El primer talento que Dios nos ha dado es la vida misma. Por lo tanto, si alguien dice “yo no tengo ningún talento”, ya tiene algo que meditar hoy.

A partir de ahí, podemos meditar sobre la infinidad de talentos que hemos recibido: la familia, la educación, las cualidades, los estudios, los hobbies (no confundir con los hobbits). Considéralo en presencia del Señor. Así nos resultará más fácil ponernos manos a la obra, exprimir más todo ello y ser más fecundos en nuestra vida, tal y como quiere Dios.

También piensa en los tortazos que te has pegado, tus fracasos, tus miedos, y de los que has aprendido un montón. De hecho, las malas experiencias también maduran nuestra vida, nos hacen más fuertes, más sabios. Pero esto a condición de saber aprovechar esos momentos a aprender, como decía Edith Stein, la ciencia de la Cruz.
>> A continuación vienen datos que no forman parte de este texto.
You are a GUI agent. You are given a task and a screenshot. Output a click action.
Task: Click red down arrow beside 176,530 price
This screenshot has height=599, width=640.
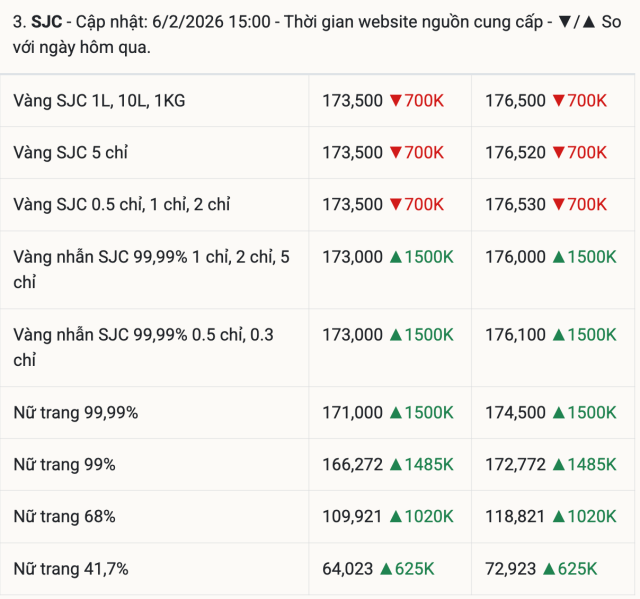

Si no, podemos acabar en el cinismo, el escepticismo o incluso la desesperanza.

Por último, piensa en tu pecado. Ha formado, forma y formará parte de tu vida. Igual que también está presente la gracia. Es importante porque el Señor ama tu vida real, no la ideal que a veces tienes. Y es esa vida real, con trigo y cizaña, donde Dios desea trabajar su obra, y formes tú parte esencial de ella. Además, te ayudará a comprender que el Señor está siempre contigo, pase lo que pase; y que nunca estás solo. En este aspecto, la ciencia de la Cruz alcanza su profundidad mayor como camino a comprender el verdadero amor que Cristo te tiene.
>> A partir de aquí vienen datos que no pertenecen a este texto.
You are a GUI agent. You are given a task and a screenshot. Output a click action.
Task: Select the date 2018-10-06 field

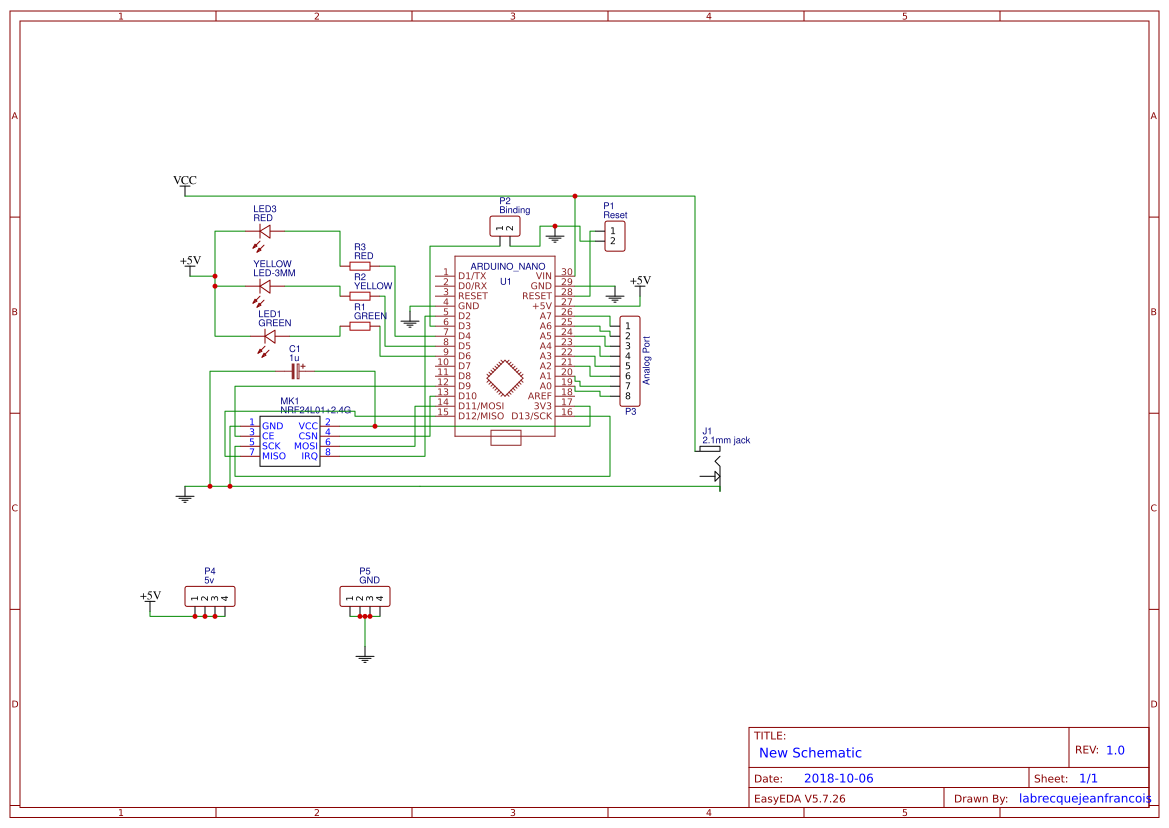tap(840, 777)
Vivir con el Señor es aprender de sus done, a vivir una vida digna, maravillosa, de auténtico hijo de Dios. Todo lo que te ocurra lo vivirás con Él. No le temerás, porque sabes que busca el bien para ti. Y por eso, junto a la experiencia del pecado, experimentamos la sobreabundancia de la gracia en el sacramento de la confesión o la reconciliación.

Jesús acude a una imagen empresarial, de un señor y sus empleados, y con ello nos permite comprender mejor el concepto de economía de salvación. Se trata de sacar el máximo beneficio: la victoria del bien. Para eso el Señor nos ha creado y nos ha elegido: para que demos frutos buenos, seamos personas de provecho.

El personaje que esconde el talento es aquel que no hace nada, salvo esconder el talento. El Señor es ciertamente exigente, desea que vivamos nuestra vida con amor, pero también con libertad y responsabilidad. Y eso es un peso para cada uno de nosotros, una tarea por hacer cada día. El amor divino no es un buenismo. Y el fracaso ante Él es bueno que nos llene de sonrojo y de vergüenza: el arrepentimiento sincero.

Pero el elemento más destacado del personaje que esconde el talento es el temor, el miedo. Delata en el fondo un corazón apocado. Y esa es una de las grandes enseñanzas de la parábola: todo lo que recibimos como don, es para que lo donemos y de fruto. Si no hago nada, queda estéril. Y Dios no lo es: actúa siempre, generando, creando, redimiendo. No descansa nunca. Entre no hacer nada y hacer algo mal, es mejor lo segundo, porque al menos nos movemos, aunque sea equivocadamente: si se trata de un corazón recto, aprenderá y rectificará. La inacción, en cambio, degenera el corazón humano porque no está creado para eso.

En cambio, la fidelidad a los dones recibidos, es el camino a recorrer. ¡Cuántos talentos tienes! ¡Sé fiel a esos dones!